String Search Algorithms
Problem
More specifically, the problem is simply finding the occurrence of a substring s2 within a longer string s1. There are different variations of the problem, including finding first match or all matches. By default, we assume finding the first match unless otherwise noted. Denote the lengths of s1 and s2 by M and N, respectively.

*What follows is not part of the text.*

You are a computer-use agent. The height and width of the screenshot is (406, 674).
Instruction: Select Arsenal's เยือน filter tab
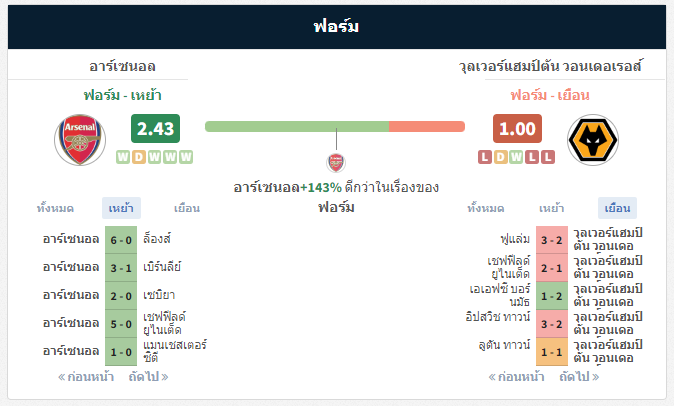(187, 208)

For any indexes that iterate over the strings, denote the indexes for s1 and s2 by i and j, respectively.
Algorithms
1. Naive search
We use a sliding window representing character-by-character checks on s2, which scans through s1 from each index i until we find some i such that the next N characters match s2. To make the code more easy to implement, we instead reject the current window upon detecting an unmatched character during the window being scanned.
#include <string>
using namespace std;
string s1 = "thecowjumpedoverthemoon";
string s2 = "jump";
size_t M = s1.size();
size_t N = s2.size();
for(size_t i = 0; i < M - N; i++) {
bool found = true;
for(size_t j = 0; j < N; j++)
if(s1[i+j] != s2[j]) {
found = false;
break;
}
if(found)
return 0;
}
return -1;
Time Complexity: O(MN)
Space Complexity: O(M)
2. Rabin-Karp
2.1 Recompute hash per substring window
#include <string>
#include <functional>
using namespace std;
string s1 = "thecowjumpedoverthemoon";
string s2 = "jump";
size_t M = s1.size();
size_t N = s2.size();
hash<std::string> hasher;
size_t hash_expected = hasher(s2);
for(size_t i = 0; i < M - N; i++) {
string window = s1.substr(i, N);
size_t hash = hasher(window);
if(hash == hash_expected && window == s2)
return 0;
}
return -1;
Time Complexity: O(MN)
Space Complexity: O(M)
2.2 Use hash function that supports window of constant time and space complexity
Suppose we use a simple hash function that is fully predictable, preferably one that means constant space and time complexity each time the substring window rolls forward by one. An easy example is simply summing up the integer values of the characters held by the window. Because each adjacent window differs by one character, we can simply subtract the leftmost character from the current sum and add the new character just to the right of the window to compute the “hash” for the new window.
#include <string>
#include <numeric>
using namespace std;
string s1 = "thecowjumpedoverthemoon";
string s2 = "jump";
size_t M = s1.size();
size_t N = s2.size();
int sum_expected = accumulate(s2.begin(), s2.end(), 0);
int sum = sum_expected;
s1.substr(0, N).sum()
for(size_t i = N; i < M - N; i++) {
sum -= (int)s1[i - N];
sum += (int)s1[i];
if(sum == sum_expected && s1.substr(0, N) == s2)
return 0;
}
return -1;
Time Complexity: O(MN)
Space Complexity: O(M)
Note that the worst case time and space complexities do not change. However, the total number of steps, as in character reads, is on average much less than the standard Rabin-Karp algorithm due to constant-time computation of the hash due to being a window sum.